Retype, word for word, each line between the lines holding "Two Easy Caregiving" and "Comment (27, 827)", inclusive, and leave the rest of the data alone.

[Collected data]
+-------+
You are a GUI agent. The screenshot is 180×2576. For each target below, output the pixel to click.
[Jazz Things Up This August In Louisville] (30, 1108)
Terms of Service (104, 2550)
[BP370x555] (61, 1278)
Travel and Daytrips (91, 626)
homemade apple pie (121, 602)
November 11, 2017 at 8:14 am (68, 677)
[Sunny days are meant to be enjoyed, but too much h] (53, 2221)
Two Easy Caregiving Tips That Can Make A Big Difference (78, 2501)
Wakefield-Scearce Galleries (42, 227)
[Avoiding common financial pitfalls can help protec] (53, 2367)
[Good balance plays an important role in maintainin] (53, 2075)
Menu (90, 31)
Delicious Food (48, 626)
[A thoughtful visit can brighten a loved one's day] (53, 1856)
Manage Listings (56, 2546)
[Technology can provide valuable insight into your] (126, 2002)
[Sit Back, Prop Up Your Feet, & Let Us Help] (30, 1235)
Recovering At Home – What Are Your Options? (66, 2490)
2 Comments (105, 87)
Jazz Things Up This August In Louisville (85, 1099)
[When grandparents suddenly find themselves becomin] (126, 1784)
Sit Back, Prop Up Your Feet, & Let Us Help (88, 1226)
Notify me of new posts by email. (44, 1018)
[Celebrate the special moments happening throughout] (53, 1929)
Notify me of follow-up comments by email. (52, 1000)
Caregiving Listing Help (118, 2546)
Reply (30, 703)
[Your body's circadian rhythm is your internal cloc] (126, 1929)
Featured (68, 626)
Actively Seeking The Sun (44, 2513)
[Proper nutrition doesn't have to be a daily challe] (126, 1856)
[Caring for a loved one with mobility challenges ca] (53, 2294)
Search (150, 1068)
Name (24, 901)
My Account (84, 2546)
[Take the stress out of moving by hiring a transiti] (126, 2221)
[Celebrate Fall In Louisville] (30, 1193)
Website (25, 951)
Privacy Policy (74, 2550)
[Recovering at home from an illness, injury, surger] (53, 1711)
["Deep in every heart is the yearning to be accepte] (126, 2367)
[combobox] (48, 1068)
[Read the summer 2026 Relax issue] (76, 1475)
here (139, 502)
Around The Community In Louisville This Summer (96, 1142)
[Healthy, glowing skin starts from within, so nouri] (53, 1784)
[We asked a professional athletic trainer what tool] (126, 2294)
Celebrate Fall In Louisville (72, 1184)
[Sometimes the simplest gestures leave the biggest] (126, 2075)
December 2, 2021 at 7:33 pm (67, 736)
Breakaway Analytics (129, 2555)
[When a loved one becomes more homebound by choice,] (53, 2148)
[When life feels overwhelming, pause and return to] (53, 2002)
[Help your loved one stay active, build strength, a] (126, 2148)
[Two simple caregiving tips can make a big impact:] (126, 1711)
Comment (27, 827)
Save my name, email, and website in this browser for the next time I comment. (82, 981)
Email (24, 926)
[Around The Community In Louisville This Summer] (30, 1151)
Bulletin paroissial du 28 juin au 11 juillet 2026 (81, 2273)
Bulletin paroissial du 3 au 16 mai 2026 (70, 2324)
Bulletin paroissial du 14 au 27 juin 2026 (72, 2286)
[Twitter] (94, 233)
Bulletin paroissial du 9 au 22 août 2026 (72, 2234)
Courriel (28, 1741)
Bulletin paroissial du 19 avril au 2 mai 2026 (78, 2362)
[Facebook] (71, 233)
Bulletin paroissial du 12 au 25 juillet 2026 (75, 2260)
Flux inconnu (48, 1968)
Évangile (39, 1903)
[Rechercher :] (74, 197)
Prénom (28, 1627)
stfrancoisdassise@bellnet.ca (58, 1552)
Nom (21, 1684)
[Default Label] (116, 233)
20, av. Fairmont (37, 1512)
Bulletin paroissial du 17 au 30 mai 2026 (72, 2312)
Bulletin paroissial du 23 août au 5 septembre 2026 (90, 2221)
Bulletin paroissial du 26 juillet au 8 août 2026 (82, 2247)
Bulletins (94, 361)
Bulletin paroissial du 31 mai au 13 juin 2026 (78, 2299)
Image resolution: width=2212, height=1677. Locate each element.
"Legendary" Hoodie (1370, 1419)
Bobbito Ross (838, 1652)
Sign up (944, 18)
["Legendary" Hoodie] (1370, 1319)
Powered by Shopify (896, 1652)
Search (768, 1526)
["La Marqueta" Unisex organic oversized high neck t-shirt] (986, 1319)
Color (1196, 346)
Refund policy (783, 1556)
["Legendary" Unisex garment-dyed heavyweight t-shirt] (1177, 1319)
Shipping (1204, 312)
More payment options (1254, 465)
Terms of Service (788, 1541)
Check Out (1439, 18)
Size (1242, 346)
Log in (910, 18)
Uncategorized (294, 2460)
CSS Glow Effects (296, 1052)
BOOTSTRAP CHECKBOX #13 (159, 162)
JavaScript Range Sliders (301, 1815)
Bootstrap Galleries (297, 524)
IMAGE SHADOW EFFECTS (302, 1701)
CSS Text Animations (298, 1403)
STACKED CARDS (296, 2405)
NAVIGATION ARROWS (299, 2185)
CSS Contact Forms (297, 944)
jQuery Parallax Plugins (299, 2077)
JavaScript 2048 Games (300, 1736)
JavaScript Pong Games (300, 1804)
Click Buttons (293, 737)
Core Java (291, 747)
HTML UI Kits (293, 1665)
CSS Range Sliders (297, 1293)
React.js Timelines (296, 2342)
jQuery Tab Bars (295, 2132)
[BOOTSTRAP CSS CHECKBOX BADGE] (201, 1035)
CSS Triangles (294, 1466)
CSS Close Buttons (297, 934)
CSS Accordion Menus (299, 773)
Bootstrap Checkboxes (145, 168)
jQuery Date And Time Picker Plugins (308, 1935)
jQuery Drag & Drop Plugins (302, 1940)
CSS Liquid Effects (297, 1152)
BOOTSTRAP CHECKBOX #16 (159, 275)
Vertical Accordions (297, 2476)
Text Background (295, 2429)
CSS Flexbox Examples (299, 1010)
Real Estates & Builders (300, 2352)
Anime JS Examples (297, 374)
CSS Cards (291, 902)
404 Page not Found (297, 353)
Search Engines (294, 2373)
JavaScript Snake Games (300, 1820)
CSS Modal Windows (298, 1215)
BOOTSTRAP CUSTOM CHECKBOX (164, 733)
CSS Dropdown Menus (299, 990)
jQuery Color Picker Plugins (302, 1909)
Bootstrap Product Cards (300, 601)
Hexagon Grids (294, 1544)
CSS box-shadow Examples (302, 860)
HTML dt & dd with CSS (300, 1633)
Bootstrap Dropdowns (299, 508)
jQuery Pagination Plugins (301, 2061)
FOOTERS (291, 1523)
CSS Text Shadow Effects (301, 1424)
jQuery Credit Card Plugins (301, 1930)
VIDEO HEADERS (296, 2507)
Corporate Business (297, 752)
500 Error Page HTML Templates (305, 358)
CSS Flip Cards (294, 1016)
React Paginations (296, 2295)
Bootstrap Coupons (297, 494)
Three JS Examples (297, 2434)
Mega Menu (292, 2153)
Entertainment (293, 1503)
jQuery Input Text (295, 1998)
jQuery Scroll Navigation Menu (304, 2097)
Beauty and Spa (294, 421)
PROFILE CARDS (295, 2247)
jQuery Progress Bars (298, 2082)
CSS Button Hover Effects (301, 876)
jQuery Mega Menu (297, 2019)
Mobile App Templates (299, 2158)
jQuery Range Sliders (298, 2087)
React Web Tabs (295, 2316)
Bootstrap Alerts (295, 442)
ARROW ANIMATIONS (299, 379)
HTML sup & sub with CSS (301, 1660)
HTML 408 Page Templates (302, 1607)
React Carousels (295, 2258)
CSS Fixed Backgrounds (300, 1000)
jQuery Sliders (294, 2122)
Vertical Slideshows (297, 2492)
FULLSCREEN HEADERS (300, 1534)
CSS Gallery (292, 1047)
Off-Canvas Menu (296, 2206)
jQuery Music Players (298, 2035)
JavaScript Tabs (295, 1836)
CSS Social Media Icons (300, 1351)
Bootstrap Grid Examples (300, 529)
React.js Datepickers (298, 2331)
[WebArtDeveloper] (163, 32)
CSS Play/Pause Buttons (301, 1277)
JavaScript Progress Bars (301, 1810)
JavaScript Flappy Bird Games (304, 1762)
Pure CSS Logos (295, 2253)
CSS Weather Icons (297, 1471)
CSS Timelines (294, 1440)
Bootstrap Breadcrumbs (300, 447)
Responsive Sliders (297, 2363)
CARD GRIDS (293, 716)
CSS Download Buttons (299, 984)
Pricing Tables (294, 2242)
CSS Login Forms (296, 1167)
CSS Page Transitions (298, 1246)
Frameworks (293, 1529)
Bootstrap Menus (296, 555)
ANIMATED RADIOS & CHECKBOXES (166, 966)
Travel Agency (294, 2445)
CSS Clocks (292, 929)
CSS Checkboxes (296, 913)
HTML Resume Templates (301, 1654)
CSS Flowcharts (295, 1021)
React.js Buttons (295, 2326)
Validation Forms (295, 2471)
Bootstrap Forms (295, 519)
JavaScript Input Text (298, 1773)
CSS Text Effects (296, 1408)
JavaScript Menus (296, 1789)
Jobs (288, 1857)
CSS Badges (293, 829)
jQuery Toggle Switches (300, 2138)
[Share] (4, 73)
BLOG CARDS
+-------+
» **Result for this task**:
Two Easy Caregiving Tips That Can Make A Big Difference (78, 2501)
Wakefield-Scearce Galleries (42, 227)
[Avoiding common financial pitfalls can help protec] (53, 2367)
[Good balance plays an important role in maintainin] (53, 2075)
Menu (90, 31)
Delicious Food (48, 626)
[A thoughtful visit can brighten a loved one's day] (53, 1856)
Manage Listings (56, 2546)
[Technology can provide valuable insight into your] (126, 2002)
[Sit Back, Prop Up Your Feet, & Let Us Help] (30, 1235)
Recovering At Home – What Are Your Options? (66, 2490)
2 Comments (105, 87)
Jazz Things Up This August In Louisville (85, 1099)
[When grandparents suddenly find themselves becomin] (126, 1784)
Sit Back, Prop Up Your Feet, & Let Us Help (88, 1226)
Notify me of new posts by email. (44, 1018)
[Celebrate the special moments happening throughout] (53, 1929)
Notify me of follow-up comments by email. (52, 1000)
Caregiving Listing Help (118, 2546)
Reply (30, 703)
[Your body's circadian rhythm is your internal cloc] (126, 1929)
Featured (68, 626)
Actively Seeking The Sun (44, 2513)
[Proper nutrition doesn't have to be a daily challe] (126, 1856)
[Caring for a loved one with mobility challenges ca] (53, 2294)
Search (150, 1068)
Name (24, 901)
My Account (84, 2546)
[Take the stress out of moving by hiring a transiti] (126, 2221)
[Celebrate Fall In Louisville] (30, 1193)
Website (25, 951)
Privacy Policy (74, 2550)
[Recovering at home from an illness, injury, surger] (53, 1711)
["Deep in every heart is the yearning to be accepte] (126, 2367)
[combobox] (48, 1068)
[Read the summer 2026 Relax issue] (76, 1475)
here (139, 502)
Around The Community In Louisville This Summer (96, 1142)
[Healthy, glowing skin starts from within, so nouri] (53, 1784)
[We asked a professional athletic trainer what tool] (126, 2294)
Celebrate Fall In Louisville (72, 1184)
[Sometimes the simplest gestures leave the biggest] (126, 2075)
December 2, 2021 at 7:33 pm (67, 736)
Breakaway Analytics (129, 2555)
[When a loved one becomes more homebound by choice,] (53, 2148)
[When life feels overwhelming, pause and return to] (53, 2002)
[Help your loved one stay active, build strength, a] (126, 2148)
[Two simple caregiving tips can make a big impact:] (126, 1711)
Comment (27, 827)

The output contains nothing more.